Capital Equipment News

JSE-listed Bell Equipment has released results for the interim period ended 30 June 2018. The group reported revenue of R3,7-billion, a 6% increase on the prior period (June 2017: R3,5-billion).

BELL Post Intermat 2018 5

“Ongoing economic growth and increased demand for equipment in Europe, the Americas and South East Asia helped us to deliver satisfactory half year results,” says CEO Leon Goosen, adding that this was despite underperformance from the South African market.

“Investor appetite in general, but in particular for the mining and construction industries also remained unresponsive because of, as an example, uncertainty surrounding the Mining Charter. We expect general caution to continue in the run up to the 2019 national elections,” adds Goosen.

Goosen adds that volatility in exchange rates had put margins under pressure. “We don’t expect any immediate respite given trade wars, Brexit and political instability to continue to influence emerging markets.”

With respect to African markets outside of South Africa, Goosen says the positive management interventions had enabled the return to profitable operations during the period under review. “In the next six months, we will likely finalise a transaction to sell the assets of our Democratic Republic of Congo operation as it migrates to a dealer model to position itself to better serve this market.”

Goosen comments that globally, the E-series range of trucks has been well accepted and continues to lead the market in terms of providing the lowest fuel burn, lowest cost per tonne of material moved and in providing leading innovative features for onsite safety and vehicle protection.

“In Europe, our new products are doing well and will give us access to a wider customer and industry base, while the Americas offer good promise for the next few years as mining, aggregates and construction, the main users of our articulated dump trucks, all continue to show good growth.”

He says that in southern Africa, the strategic partnership with Japanese excavator specialist, Kobelco, has been very successful, and has been met with good interest and uptake from the market. “To bolster the traditional size classes, we introduced three mini excavator models in March this year to develop new opportunities in the light construction, demolition and light forestry sectors, helping us tap into an expanded customer segment.”

Following an exclusive distribution agreement with Russian heavy-duty tipper manufacturer, Kamaz, the first trucks were delivered to customers. Given the promising feedback, Goosen says Bell would investigate other applications of the product to take advantage of this highly competitive market.

“South East Asia is another focus market for us – the market adoption of our products in Indonesia through an established dealer network has been extremely positive. The mining conditions and operations are very similar to those in Africa where Bell trucks are born, bred and tested.”

Goosen says the group is progressing its investigation into introducing B-BBEE ownership partners to its South African manufacturing operations and to build on the ownership profile at the sales distribution operation to further improve empowerment credentials.

Financial summary

During the period under review revenue increased by 6% to R3,7-billion (2017: R3,5 billion).

Profit from operating activities was flat at R199-million.

Profit for the period increased by 11% to R133,1-million (2017: R119,6-million).

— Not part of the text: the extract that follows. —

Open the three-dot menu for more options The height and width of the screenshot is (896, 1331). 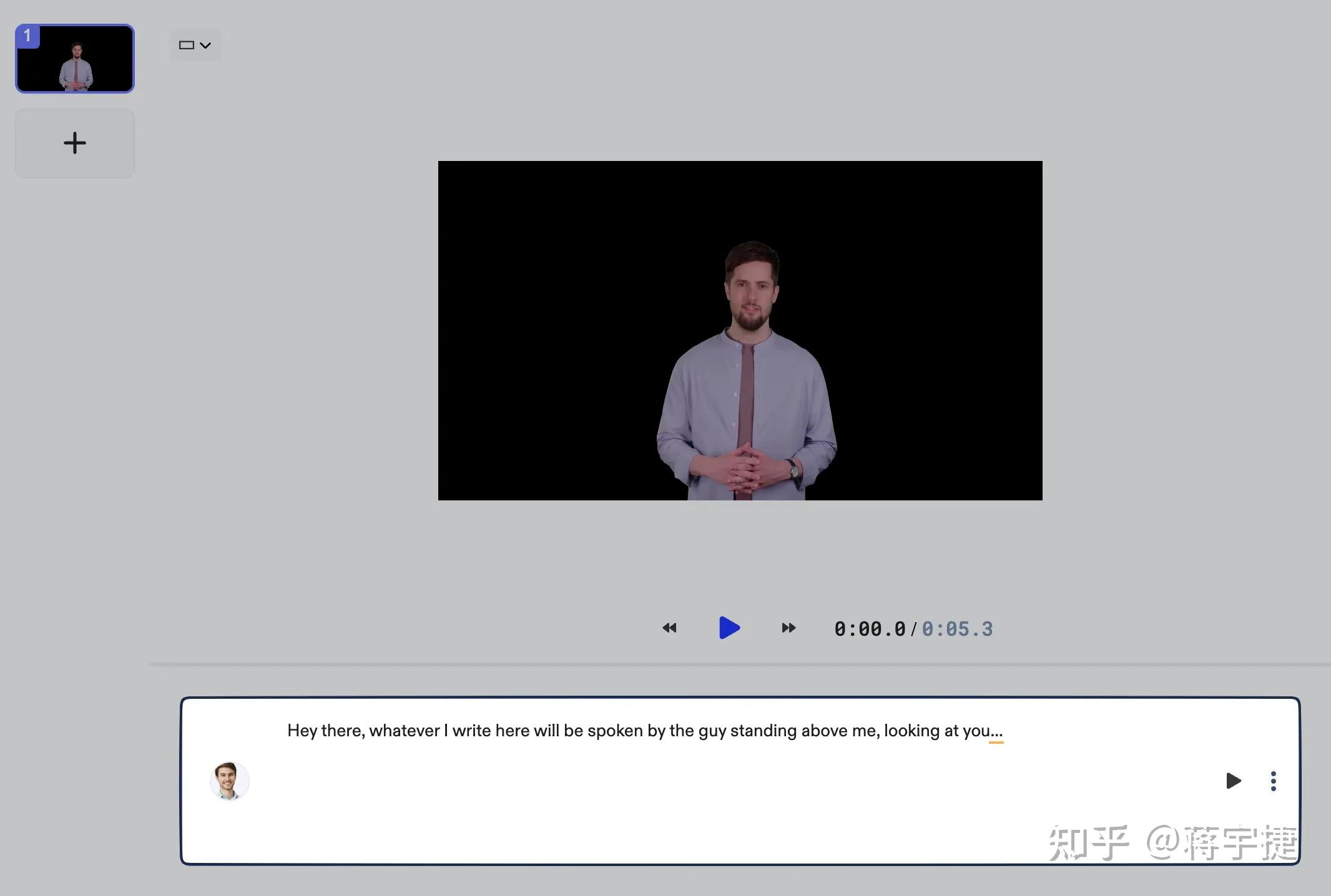pyautogui.click(x=1273, y=781)
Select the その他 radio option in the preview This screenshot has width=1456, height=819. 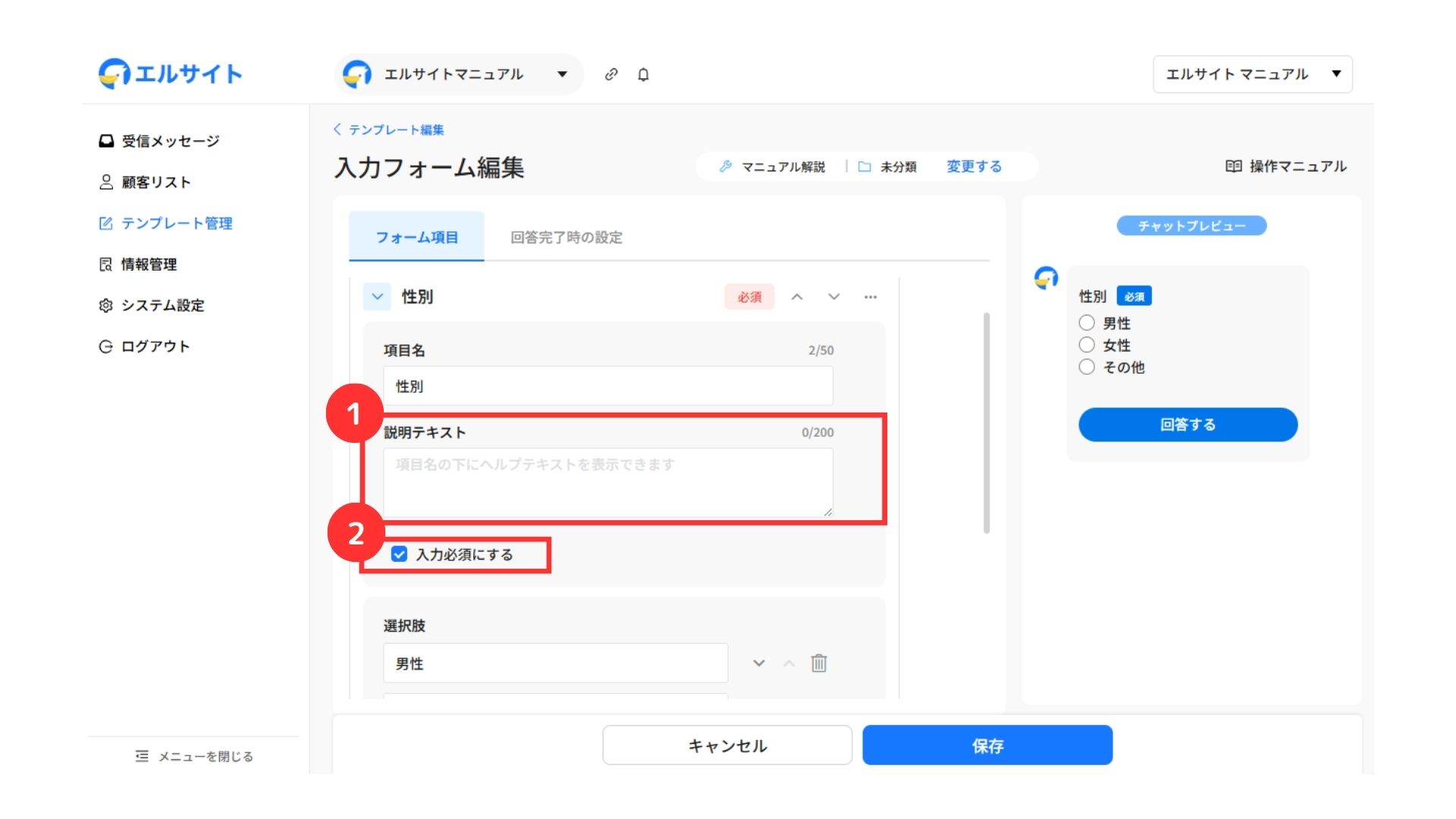click(x=1087, y=367)
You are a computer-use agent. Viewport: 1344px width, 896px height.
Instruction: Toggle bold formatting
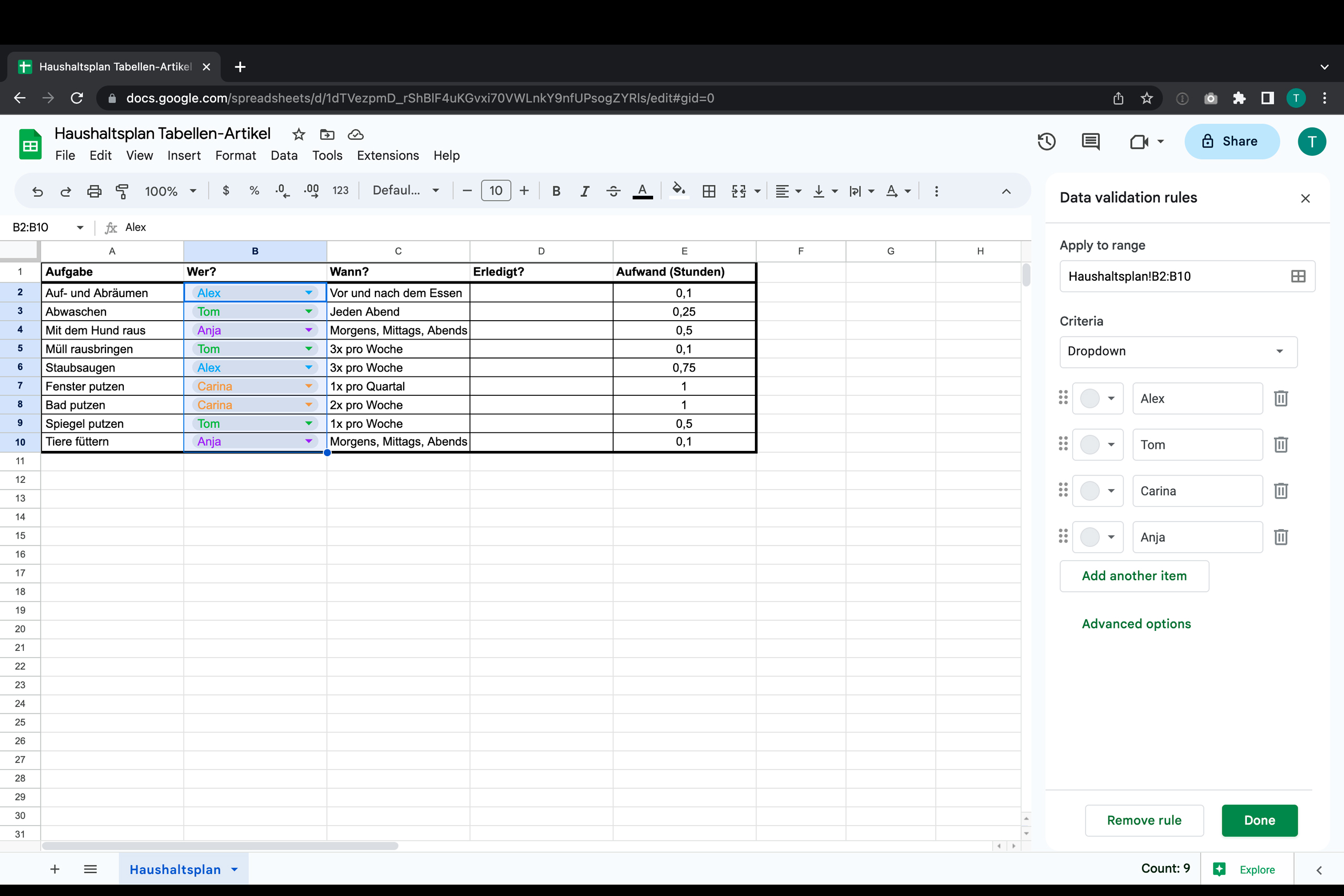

Headline earnings per share increased by 10% to 131 cents per share (2017: 119 cps).

Net asset value per share increased by 11 % to 3 363 cents (2017: 3 032 cents).

An interim dividend of 20 cents per share was declared which is in line with the interim dividend of 20 cps in 2017.


Despite the economic situation in South Africa, Goosen says the group was enjoying a strong global increase in demand for all types of heavy equipment. This had however led to pressure on upstream suppliers to meet increased volume requirements.

He adds that a restructuring exercise was completed recently within the group to better utilise and direct resources in pursuit of continuous improvement and the most effective alignment of structures to the evolving group strategy.

“We will continue our ongoing focus on our aftermarket and product support offering in all regions. A key example is the expansion of the Bell Eisenach-Kindel facility in Germany, which is currently underway with completion of the second phase expected by the second quarter of 2019. This will facilitate better flexibility and quicker responsiveness to customers to support the group’s market growth in the Northern Hemisphere.”

Goosen indicates that the group’s American Logistics Centre, located in North Carolina in the US, would start trading in the fourth quarter of this year, and is ideally positioned to service the expanding dealer network and rapidly growing truck population in the North American region.

“Both geographic and product diversity is proving to be a successful strategy for Bell and coupled with our commitment to driving an optimal utilisation strategy with outstanding aftermarket support will ensure shareholder value is unlocked,” concludes Goosen.